Какие именно бумаги и каким образом оказались у Федора Арсентьевича, Илья не знал. Знал только об одном: что отныне единственной наследницей и владелицей всего имения стала сестра Любови Сергеевны. По закону и по завещанию. Как говорится, и комар носа не подточит. Сама же Любовь Сергеевна, тихо, никого не потревожив в ночной час, ушла туда, где нет ни печалей, ни воздыханий. Девятый день сегодня, как умерла. А что касаемо Михаила, то Федор Арсентьевич громогласно всем объявил: пожил-поел на чужих хлебах — и хватит, пусть Бога благодарит и покойную Любовь Сергеевну, что его из грязи вынули и в приличное заведение определили, теперь пускай сам о себе заботится. Похоже, что самого себя поставил Федор Арсентьевич хозяином имения, а безответная супруга и слова не могла возразить своему бойкому мужу. На похороны приехало много народа, которого раньше здесь и в глаза не видели, и большинство приехавших остается там по сей день, шумят, спорят, и деловито прицениваются к движимому и недвижимому, потому как Федор Федорович сказал, что жить здесь, в глухомани, он не собирается и имеет планы продать имение, только вот еще не решил — целиком его продать или по частям…
— Ну, порадовал я тебя, Мишаня? — Илья поднял на него мутные, тоскливые глаза и, помолчав, добавил: — А на похороны тебя вызывать, змей, запретил. Я все думаю, что помог он барыне на тот свет убраться, что-то подолгу они с доктором шептались, я сам видел… Что теперь скажешь, Мишаня?
Михаил молчал: он не знал, что ответить — слишком уж внезапно и непоправимо навалились на него эти известия. Только и смог прошептать, не размыкая крепко сжатых зубов:
— Дай срок, Илья, скажу…
Но вот и срок прошел, целых три дня, а сказать Михаилу было нечего, его визиты по уездным властям закончились ничем: есть завещание, оформленное в установленном порядке и по всем правилам, и, согласно этому завещанию, господину Спирину не положено выдать из имения Остроуховой Любовь Сергеевны даже и сухой травинки.

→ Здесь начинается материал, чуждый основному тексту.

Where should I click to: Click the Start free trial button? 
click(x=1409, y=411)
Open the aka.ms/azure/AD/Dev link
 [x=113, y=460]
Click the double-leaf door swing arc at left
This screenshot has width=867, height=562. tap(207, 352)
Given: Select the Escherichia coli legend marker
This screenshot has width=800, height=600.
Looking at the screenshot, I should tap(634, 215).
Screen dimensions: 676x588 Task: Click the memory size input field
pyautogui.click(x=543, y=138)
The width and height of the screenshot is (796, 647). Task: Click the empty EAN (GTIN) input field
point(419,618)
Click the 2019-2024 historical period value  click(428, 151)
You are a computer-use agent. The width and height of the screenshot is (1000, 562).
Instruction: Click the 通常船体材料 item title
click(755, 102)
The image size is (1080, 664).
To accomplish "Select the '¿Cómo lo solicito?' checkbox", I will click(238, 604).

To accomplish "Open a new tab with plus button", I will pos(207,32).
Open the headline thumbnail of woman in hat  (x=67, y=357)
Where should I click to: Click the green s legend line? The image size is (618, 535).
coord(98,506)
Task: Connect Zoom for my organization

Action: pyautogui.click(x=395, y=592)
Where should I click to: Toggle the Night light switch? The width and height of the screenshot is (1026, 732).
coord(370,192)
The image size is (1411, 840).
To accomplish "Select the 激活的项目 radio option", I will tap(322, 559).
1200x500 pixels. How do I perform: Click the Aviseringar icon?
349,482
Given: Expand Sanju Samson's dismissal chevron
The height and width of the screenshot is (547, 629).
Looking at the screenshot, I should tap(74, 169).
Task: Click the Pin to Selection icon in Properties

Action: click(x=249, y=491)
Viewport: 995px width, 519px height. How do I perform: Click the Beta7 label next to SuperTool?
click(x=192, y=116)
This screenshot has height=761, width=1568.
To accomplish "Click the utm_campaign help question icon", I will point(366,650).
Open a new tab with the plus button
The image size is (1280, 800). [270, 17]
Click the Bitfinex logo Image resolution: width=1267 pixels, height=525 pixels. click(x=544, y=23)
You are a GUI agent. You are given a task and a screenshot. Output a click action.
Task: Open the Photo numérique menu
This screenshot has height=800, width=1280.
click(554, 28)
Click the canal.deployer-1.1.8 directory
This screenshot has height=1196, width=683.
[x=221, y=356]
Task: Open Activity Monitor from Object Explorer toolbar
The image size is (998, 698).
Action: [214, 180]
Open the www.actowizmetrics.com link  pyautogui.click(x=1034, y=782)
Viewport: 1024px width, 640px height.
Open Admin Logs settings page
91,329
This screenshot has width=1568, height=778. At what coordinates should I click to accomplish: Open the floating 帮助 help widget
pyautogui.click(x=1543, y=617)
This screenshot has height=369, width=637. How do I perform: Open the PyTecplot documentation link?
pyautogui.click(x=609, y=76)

Вернувшись в гостиницу после очередного неудачного визита, Михаил, не раздеваясь, прилег на кровать и забылся коротким сном, а во сне увидел себя мальчишкой. Будто идут они с Ковригой по пустому полю, а впереди перед ними синеет озеро. Очень хочется пить. Они все убыстряют шаги, почти бегут, а озеро отодвигается и отодвигается… Так и не достиг он во сне синего озера, проснувшись от нестерпимой жажды. Долго пил воду прямо из пузатого стеклянного графина, а когда осушил его до самого дна, грохнул об пол с такой силой, что звенящие осколки весело разлетелись по всему номеру. Было у Михаила такое чувство, будто вновь оказался он на длинной и пустынной дороге с нищенской сумой через плечо.
Вскинулся Илья, который спал в углу в этом же номере, не желая возвращаться в имение, ошалело спросил:
— Ты чего бушуешь, Мишаня?
— Как ты Федора Арсентьевича называл — змеем?
— Истинно так, он и есть змей, самый настоящий, без подмесу.
— На змеев тоже охотники имеются. Слушай меня, Илья…
Илья выслушал, ни о чем не спросил, лишь кивнул кудлатой, растрепанной головой и пообещал:
— Все, Мишаня, сделаю, не сомневайся.
И сделал.
Под вечер встретил его недалеко от имения, куда Михаил приехал, наняв подводу, проводил в укромную ложбину, где щипал траву оседланный Воронок, и велел дожидаться темноты, сообщив:
— У меня все готово. Как угомонятся, дам знать.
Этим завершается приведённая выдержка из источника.